Moreover, generative capsule networks are even capable to extrapolate the shift transform (far) beyond the range of shifts used for all examples in the training set. Of course, this is true only for pre-defined addresses. If the addresses are trainable internal parameters of neurons, then if some neurons were not activated during training, their addresses could not be learned, and the model would not be able to activate them appropriately for novel shifts. However, this doesn’t imply that the model cannot extrapolate outside the range of the transformation parameters presented in the training set, but a preliminary training of the addresses is required.
Next, we conducted the same experiments with reconstructing the rotated images as were described in our previous post. The idea was also to train the model to reconstruct images of all digits rotated in the whole range of angles except "4" and "9", for which a narrower range (specifically, [–45ᵒ, 45ᵒ]) was used.
Unfortunately, the results of the rotation by novel angles appeared to be not perfect:
Results of reconstruction with rotation by generative CapsNets
Surprisingly, if we extend the length of the latent code in cases of both traditional autoencoders and generative capsule networks with continuous variables, the result of transferring the capability to rotate image in the whole range of angles becomes very good. Here is the result for autoencoders with 128 elements in the latent code:
Improved transfer of rotations
This might contradict someone’s intuition that more complex models should have worse generalization capabilities. Of course, this experiment is not about pure generalization, but more about transferring. Indeed, if angles from some range were not used in the whole training set, the models would not be able to rotate images by these angles (more precisely, for angles not too close to the range of the training set) as we will see below. Nevertheless, it is still interesting, how this transfer happens.
If we activate only one neuron in the latent code and run the decoder for different rotation angles, we will see the following picture (columns stand for different neurons being activated):
“Concepts” learned by neurons of the latent code of the autoencoder
Apparently, the network learned some ‘basis functions’ and memorized the result of rotation for them. The latent code appears to be rich enough to represent any image from the training set as a sum of these functions. Since the network remembers how to rotate basis functions for all angles, it can rotate a digit to a novel angle. If the latent code is small enough, the network has to memorize the result of rotations of digits themselves.
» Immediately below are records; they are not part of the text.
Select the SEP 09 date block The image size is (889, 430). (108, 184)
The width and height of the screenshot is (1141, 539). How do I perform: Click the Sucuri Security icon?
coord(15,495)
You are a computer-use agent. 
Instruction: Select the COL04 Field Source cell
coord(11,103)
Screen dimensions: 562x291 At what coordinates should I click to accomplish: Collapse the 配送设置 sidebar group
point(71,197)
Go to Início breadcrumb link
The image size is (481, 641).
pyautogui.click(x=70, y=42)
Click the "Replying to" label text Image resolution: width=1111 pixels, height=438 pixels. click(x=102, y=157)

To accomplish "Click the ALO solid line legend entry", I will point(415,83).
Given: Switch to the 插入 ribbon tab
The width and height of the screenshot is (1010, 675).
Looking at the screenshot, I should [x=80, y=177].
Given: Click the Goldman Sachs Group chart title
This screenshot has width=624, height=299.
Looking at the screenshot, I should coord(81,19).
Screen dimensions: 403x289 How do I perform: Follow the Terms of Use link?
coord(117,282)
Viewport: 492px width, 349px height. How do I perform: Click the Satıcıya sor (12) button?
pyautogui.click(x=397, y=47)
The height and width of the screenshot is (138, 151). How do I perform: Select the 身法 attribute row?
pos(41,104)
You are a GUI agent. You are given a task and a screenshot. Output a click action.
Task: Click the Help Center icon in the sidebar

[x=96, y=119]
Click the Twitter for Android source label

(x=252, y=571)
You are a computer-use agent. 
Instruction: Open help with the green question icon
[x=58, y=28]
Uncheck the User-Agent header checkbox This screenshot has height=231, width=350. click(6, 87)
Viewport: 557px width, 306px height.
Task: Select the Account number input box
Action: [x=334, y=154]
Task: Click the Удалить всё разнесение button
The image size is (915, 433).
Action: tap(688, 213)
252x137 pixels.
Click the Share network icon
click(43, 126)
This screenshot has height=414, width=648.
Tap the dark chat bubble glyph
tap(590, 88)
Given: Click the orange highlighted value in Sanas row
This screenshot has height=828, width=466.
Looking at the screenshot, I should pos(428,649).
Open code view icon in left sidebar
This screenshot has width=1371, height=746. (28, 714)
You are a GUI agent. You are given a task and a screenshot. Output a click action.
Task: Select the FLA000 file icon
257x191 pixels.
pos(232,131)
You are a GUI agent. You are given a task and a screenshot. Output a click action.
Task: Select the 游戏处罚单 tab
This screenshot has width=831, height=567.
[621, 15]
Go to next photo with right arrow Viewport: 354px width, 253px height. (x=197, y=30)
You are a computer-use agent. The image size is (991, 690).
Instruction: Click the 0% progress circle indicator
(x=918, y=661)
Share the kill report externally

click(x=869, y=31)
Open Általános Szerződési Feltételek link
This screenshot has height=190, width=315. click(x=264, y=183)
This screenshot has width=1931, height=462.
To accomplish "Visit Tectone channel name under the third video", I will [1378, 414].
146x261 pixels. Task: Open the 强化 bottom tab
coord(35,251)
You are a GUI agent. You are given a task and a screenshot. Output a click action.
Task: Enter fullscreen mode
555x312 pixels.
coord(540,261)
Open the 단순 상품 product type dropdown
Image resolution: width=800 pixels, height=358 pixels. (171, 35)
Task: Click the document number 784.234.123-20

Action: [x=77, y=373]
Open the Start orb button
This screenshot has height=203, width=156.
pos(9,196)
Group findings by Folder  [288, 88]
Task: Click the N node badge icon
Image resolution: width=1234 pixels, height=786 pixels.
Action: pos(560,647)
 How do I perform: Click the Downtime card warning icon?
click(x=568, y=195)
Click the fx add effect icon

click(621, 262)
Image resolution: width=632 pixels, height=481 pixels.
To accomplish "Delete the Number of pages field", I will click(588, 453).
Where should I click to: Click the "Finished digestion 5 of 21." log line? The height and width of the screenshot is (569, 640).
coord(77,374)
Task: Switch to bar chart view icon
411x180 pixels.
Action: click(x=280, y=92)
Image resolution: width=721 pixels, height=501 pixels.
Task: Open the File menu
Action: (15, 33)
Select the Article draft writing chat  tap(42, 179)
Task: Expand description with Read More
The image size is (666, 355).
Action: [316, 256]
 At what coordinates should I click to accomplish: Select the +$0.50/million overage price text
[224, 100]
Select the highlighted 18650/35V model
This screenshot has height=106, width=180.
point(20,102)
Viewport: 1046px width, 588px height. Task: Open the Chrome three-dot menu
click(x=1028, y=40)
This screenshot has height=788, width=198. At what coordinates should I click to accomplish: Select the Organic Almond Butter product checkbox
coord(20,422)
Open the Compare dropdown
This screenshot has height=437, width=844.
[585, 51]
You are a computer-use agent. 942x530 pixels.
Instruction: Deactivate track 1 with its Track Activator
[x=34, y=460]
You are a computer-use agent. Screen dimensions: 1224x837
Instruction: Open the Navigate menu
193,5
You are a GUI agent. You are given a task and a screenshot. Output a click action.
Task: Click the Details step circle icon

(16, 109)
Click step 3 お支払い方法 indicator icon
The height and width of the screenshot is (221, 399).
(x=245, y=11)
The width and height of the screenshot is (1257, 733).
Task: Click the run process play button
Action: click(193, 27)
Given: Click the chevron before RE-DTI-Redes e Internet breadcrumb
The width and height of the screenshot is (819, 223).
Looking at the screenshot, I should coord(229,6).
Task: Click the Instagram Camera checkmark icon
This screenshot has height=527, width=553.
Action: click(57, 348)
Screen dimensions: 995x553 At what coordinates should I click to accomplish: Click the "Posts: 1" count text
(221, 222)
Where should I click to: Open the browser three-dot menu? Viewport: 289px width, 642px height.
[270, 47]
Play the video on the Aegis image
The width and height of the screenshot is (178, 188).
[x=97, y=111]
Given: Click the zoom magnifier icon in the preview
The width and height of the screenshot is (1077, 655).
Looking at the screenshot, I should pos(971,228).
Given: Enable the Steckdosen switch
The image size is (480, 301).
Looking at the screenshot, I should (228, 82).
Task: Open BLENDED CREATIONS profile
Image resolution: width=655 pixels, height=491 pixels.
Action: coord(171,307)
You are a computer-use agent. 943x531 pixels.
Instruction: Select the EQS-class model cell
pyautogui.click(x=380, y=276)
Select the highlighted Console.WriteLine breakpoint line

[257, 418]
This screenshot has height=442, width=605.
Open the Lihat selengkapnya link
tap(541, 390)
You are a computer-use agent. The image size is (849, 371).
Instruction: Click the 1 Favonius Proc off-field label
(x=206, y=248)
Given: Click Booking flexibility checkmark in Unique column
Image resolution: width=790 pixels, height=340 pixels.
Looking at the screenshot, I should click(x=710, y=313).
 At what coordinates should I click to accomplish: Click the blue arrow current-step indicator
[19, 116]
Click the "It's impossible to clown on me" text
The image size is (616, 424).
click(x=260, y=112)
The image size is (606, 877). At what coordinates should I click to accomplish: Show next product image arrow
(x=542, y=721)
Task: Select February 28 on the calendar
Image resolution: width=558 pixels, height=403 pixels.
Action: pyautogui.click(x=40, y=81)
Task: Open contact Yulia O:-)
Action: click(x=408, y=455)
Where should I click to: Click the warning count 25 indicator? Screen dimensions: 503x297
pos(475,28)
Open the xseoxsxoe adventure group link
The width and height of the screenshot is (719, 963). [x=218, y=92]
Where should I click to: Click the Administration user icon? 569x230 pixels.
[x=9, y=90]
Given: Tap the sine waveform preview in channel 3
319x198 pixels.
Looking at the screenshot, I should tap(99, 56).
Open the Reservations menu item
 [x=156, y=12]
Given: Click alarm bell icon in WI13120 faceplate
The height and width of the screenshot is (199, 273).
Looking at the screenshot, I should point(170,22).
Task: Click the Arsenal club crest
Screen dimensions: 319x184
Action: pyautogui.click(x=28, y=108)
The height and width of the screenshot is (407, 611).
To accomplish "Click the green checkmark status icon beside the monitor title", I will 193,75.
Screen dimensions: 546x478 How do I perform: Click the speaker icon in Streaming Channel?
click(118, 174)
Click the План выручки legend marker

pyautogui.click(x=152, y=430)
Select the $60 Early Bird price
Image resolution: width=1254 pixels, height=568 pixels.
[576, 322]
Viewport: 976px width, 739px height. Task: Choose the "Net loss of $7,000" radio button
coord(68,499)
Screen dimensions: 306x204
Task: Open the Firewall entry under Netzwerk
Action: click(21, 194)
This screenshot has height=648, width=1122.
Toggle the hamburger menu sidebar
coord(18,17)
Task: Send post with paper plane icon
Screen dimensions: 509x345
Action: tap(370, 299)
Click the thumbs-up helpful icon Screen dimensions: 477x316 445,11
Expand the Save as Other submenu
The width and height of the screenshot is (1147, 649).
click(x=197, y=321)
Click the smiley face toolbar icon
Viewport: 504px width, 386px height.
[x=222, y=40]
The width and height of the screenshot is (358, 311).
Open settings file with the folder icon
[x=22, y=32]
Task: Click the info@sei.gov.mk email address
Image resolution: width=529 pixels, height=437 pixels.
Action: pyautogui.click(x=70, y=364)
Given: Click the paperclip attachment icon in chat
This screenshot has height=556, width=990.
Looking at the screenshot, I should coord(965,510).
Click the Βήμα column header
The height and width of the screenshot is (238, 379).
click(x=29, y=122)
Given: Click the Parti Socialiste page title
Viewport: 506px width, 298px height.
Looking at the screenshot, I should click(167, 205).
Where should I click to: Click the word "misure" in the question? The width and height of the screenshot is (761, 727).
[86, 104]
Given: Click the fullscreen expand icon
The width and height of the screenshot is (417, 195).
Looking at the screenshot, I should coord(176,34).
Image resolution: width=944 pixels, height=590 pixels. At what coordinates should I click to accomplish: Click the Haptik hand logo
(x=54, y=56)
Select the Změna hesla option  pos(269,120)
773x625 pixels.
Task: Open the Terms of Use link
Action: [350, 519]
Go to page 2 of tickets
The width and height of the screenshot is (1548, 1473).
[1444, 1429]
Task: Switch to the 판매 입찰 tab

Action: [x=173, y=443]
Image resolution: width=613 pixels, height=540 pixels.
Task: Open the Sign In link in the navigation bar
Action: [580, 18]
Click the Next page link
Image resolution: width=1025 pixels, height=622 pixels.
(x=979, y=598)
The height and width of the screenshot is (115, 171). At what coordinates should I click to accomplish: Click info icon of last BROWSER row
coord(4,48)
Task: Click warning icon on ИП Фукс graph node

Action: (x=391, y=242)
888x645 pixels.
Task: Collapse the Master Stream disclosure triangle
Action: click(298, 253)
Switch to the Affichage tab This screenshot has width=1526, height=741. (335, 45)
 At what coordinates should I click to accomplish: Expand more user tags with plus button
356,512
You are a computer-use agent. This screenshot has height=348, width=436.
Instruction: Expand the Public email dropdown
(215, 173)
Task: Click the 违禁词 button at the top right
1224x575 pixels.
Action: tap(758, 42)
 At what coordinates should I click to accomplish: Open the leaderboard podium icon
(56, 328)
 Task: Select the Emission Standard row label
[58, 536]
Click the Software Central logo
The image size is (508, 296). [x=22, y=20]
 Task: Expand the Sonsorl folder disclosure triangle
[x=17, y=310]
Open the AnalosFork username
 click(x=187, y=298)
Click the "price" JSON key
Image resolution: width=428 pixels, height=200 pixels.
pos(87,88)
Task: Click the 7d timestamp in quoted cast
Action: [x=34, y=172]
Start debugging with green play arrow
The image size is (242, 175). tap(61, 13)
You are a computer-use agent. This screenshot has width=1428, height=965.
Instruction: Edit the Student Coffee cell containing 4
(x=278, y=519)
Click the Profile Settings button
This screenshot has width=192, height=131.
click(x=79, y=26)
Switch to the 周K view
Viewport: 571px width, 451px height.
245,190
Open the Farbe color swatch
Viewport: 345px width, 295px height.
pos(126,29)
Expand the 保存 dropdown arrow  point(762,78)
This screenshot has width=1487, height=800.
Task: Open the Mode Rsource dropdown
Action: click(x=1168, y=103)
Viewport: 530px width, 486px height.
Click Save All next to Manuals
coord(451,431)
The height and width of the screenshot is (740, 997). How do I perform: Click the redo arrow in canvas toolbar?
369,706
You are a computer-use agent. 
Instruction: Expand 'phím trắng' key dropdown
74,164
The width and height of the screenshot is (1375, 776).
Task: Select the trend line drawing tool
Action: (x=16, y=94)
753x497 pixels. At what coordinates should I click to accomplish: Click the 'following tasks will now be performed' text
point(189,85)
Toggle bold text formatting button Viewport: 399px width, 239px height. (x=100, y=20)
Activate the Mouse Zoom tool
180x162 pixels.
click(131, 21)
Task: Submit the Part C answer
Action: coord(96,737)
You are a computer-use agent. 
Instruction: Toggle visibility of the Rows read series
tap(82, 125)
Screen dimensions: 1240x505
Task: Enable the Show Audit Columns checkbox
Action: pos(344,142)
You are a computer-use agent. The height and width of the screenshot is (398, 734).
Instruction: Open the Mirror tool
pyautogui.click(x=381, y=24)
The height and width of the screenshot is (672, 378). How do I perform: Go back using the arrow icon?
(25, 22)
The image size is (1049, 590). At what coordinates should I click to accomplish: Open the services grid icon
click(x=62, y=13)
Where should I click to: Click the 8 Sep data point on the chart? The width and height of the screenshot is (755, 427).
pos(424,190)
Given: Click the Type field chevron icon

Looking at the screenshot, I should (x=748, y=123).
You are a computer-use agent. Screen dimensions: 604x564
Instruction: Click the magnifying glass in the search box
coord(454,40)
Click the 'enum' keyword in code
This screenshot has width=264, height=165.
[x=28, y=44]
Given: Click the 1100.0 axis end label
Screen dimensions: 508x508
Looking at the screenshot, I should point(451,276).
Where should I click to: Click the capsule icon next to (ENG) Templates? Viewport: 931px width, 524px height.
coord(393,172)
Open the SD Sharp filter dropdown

The result for large latent codes is not bad, since the capability to apply a transformation is transferred between different classes, but the learnt representation is not interpretable.
One more modification of this experiment is to train models on all angles for all digits except "4" and "9", and to train on "4" and "9" only with the rotation angle equal to 0.1π. Capsule networks appear better in this case, and autoencoders display a strange dependence of the loss on the angle (here, the size of the latent code is 20):
Surprisingly bad reconstruction in the case of rotation by small angles results from the fact that the autoencoders reconstruct the non-rotated version of "4":
Reconstruction of the memorized digit for small rotation angles by autoencoders
That is, it learns a specialized representation for reconstructing a non-rotated "4", and only for larger angles it uses a common representation for all digits. The reconstruction by the generative CapsNet doesn’t have this problem:
Correct reconstruction by generative CapsNets
True generalization supposes the extrapolation for novel values of transformation parameters, which were not encountered in the training set at all. In the following experiment, we trained the model on all digits for angles in the range [–180ᵒ, 180ᵒ], and checked what happens in the whole range of angles. Apparently, extrapolation is quite poor:Extrapolation beyond the range of the training set by generative CapsNets
Nevertheless, generative capsules with continuous latent code have lower error outside [–180ᵒ, 180ᵒ] in comparison with traditional models:
Published at DZone with permission of Alexey Potapov. See the original article here.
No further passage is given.